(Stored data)
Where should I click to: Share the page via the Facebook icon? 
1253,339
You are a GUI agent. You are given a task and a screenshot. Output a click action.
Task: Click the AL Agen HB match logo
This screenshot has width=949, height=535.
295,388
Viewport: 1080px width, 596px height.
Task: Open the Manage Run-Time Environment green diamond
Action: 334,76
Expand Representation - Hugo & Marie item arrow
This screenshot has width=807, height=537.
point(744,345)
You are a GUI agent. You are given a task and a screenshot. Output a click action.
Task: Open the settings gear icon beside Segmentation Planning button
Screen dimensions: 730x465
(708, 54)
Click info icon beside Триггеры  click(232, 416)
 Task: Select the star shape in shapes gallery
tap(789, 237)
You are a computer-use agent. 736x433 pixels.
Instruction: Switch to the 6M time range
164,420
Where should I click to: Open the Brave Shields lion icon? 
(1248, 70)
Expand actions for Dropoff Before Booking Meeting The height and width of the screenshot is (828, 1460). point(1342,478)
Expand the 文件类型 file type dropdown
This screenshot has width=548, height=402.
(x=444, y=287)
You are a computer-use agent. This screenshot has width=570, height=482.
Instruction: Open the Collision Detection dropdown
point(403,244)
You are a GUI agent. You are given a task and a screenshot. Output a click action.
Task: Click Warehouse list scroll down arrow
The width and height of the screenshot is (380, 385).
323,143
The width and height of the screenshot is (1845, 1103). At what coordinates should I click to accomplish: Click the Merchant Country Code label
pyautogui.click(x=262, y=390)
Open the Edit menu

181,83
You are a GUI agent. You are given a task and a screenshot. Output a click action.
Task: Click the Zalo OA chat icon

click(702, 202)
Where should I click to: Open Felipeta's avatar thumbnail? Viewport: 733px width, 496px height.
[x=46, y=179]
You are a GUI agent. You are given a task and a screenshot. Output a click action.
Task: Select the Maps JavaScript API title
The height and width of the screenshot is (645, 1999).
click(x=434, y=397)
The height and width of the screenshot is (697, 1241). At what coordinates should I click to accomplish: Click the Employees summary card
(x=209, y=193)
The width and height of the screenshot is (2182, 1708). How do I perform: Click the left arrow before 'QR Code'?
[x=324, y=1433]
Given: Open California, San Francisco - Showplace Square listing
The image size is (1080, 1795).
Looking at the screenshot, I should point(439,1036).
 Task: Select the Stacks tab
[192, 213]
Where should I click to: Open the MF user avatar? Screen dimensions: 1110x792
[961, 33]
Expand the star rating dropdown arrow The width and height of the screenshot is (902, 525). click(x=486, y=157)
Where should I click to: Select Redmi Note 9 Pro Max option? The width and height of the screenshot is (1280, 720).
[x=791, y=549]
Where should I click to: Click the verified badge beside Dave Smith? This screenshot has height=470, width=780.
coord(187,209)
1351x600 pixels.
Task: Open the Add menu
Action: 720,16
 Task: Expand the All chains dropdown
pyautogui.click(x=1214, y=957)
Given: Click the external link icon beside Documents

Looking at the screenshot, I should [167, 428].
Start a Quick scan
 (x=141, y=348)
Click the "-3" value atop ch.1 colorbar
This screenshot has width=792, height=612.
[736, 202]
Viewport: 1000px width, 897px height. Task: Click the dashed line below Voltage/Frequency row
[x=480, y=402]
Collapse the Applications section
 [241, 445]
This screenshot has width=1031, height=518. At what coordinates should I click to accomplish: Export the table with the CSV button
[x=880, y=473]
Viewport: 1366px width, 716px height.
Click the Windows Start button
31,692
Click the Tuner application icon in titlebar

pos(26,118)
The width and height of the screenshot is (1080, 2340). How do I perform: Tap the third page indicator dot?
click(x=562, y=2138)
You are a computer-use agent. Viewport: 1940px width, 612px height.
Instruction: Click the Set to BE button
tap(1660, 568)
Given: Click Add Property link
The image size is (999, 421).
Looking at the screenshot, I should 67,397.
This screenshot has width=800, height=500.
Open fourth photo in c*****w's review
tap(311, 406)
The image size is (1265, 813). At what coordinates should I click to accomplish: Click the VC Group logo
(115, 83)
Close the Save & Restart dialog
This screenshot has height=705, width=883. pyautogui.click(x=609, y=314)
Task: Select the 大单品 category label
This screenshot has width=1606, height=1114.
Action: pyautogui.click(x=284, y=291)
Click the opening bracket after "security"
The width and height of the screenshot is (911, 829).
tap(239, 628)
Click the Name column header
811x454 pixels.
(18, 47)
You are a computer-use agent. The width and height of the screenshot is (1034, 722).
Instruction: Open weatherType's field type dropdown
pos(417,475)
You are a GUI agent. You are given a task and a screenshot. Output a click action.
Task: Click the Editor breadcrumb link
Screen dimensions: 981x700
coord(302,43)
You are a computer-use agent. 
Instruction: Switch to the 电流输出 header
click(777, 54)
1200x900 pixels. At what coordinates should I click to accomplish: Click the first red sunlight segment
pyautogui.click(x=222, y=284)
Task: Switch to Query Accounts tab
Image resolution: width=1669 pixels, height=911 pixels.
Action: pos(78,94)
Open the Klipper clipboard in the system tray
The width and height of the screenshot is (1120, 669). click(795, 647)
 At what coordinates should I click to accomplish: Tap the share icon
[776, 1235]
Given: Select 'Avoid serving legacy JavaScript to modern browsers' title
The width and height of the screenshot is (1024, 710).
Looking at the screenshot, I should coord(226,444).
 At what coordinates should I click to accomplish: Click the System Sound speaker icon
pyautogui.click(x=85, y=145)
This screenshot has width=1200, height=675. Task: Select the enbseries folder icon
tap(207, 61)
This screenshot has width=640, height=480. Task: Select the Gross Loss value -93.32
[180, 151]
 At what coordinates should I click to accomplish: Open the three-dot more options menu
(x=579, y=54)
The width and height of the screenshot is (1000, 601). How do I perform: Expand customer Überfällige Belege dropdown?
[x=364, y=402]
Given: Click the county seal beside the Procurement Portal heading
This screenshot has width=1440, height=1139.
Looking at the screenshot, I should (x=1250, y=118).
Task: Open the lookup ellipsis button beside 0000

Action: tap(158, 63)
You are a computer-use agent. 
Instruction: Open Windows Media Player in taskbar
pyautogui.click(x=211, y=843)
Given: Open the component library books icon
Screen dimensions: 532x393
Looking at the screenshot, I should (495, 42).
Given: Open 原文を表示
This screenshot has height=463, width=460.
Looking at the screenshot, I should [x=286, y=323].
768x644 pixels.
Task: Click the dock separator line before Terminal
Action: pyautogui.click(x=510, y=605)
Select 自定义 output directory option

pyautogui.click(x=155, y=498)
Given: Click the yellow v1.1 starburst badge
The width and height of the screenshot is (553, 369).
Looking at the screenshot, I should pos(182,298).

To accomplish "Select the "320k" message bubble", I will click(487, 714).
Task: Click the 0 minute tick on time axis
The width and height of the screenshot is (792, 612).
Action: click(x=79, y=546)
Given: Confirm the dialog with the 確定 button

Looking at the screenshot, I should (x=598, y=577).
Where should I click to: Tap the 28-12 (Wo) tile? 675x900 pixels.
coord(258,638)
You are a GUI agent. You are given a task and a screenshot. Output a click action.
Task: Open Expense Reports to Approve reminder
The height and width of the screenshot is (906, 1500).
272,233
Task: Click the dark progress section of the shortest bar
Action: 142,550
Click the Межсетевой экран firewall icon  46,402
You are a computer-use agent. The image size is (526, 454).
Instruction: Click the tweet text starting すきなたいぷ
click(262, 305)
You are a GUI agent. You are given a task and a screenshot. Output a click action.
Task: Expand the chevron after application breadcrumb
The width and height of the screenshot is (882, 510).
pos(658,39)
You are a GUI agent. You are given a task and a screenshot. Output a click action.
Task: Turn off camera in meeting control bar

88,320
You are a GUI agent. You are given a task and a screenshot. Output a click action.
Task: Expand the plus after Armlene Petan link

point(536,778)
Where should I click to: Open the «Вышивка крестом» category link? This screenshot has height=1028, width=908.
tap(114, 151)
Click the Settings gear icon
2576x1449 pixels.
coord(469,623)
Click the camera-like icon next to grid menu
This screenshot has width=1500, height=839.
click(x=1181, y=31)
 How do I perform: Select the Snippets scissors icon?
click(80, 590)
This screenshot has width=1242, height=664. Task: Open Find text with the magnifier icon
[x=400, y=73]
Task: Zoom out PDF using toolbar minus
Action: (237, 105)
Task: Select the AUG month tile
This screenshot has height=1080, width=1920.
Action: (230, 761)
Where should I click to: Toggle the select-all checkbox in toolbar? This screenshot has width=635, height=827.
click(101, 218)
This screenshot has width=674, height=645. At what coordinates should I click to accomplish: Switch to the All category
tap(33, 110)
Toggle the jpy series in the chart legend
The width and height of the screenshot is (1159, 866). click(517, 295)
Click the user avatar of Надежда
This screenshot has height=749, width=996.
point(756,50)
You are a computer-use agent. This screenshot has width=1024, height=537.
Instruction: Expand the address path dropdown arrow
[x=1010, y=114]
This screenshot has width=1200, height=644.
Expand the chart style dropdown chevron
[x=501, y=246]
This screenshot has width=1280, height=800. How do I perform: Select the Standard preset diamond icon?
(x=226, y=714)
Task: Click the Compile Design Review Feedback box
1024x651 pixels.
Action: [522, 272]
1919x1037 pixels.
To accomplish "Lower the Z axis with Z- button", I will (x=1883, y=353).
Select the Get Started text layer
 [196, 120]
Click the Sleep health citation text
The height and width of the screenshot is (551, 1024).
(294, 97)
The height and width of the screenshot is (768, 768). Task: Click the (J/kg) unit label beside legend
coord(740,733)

__Your goal__.
Please give again the lines above between the line holding "Task: Switch to Query Accounts tab" and the line holding "Given: Select 'Avoid", inclusive, exactly as they are and with nothing added.

__Answer space__.
Task: Switch to Query Accounts tab
Image resolution: width=1669 pixels, height=911 pixels.
Action: pos(78,94)
Open the Klipper clipboard in the system tray
The width and height of the screenshot is (1120, 669). click(795, 647)
 At what coordinates should I click to accomplish: Tap the share icon
[776, 1235]
Given: Select 'Avoid serving legacy JavaScript to modern browsers' title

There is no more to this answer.